Seit Mitte 2021 sind die Strompreise an den Großhandelsmärkten in Europa stark angestiegen, der Höhepunkt war im Juli 2022 mit einem 10-fachen Niveau im Vergleich zu 2019-2020. Diese Preissteigerungen sind anschließend zeitlich verzögert auch bei den Haushaltskunden angekommen. Mittlerweile sind die Preise wieder gesunken, sie befinden sich allerdings immer noch über dem Vorkrisenniveau.
Für die hohen Preissteigerungen am europäischen Strommarkt sind unterschiedliche Faktoren und deren Zusammenspiel verantwortlich. Sie zeigen aber deutlich, wie wichtig ein unabhängiges, erneuerbares Energiesystem ist.
- Zum einen wurden an vielen Atomkraftwerken in Frankreich zeitgleich verschiedene Mängel festgestellt Durch die gestoppte Produktion fehlten etwa 110 TWh Strom.

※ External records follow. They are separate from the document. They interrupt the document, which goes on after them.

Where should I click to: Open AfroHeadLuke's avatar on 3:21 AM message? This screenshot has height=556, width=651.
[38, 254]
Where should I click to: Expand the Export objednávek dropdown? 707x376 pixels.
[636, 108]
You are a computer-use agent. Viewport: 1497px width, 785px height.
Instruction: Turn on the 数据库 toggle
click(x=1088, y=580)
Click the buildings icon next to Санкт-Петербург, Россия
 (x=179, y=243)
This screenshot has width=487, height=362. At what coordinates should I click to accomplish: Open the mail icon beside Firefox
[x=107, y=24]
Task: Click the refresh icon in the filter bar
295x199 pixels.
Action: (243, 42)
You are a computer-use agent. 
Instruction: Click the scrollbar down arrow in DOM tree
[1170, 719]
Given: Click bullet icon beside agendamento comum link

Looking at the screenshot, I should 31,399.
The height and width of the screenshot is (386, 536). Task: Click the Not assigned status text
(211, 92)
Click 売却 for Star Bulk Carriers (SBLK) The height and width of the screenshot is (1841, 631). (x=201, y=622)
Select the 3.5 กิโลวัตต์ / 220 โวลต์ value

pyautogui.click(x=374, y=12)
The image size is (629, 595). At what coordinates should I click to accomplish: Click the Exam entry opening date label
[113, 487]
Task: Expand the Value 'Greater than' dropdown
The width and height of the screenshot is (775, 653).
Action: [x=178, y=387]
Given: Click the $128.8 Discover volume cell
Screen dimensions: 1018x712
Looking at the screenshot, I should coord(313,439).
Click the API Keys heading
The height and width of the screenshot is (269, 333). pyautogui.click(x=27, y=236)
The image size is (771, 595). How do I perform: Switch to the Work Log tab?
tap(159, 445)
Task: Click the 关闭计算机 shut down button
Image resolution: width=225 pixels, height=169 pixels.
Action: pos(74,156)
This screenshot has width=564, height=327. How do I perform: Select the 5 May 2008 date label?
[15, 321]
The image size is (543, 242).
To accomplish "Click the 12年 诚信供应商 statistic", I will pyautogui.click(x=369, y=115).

Kurzzeitig stand etwa die Hälfte aller französischen Atomkraftwerke nicht zur Verfügung.
- Auch die Wasserkraft konnte 2022 aufgrund von Trockenheit weniger Strom ins Netz einspeisen. Im Vergleich zu den Vorjahren fehlten etwa 50 TWh.
- Aufgrund des russischen Angriffskriegs fielen russische Lieferungen aus. Wegen hoher globaler Nachfrage sind die Gaspreise um das vierfache angestiegen. Auch andere Brennstoffpreise wie zum Beispiel Kohle sind gestiegen.
- Weiters sind die Preise für europäische Emissionszertifikate gestiegen, da die Industrieproduktion in der EU stark zunahm. So mussten fossile Stromerzeuger für verursachte CO2-Emissionen teurere Zertifikate kaufen.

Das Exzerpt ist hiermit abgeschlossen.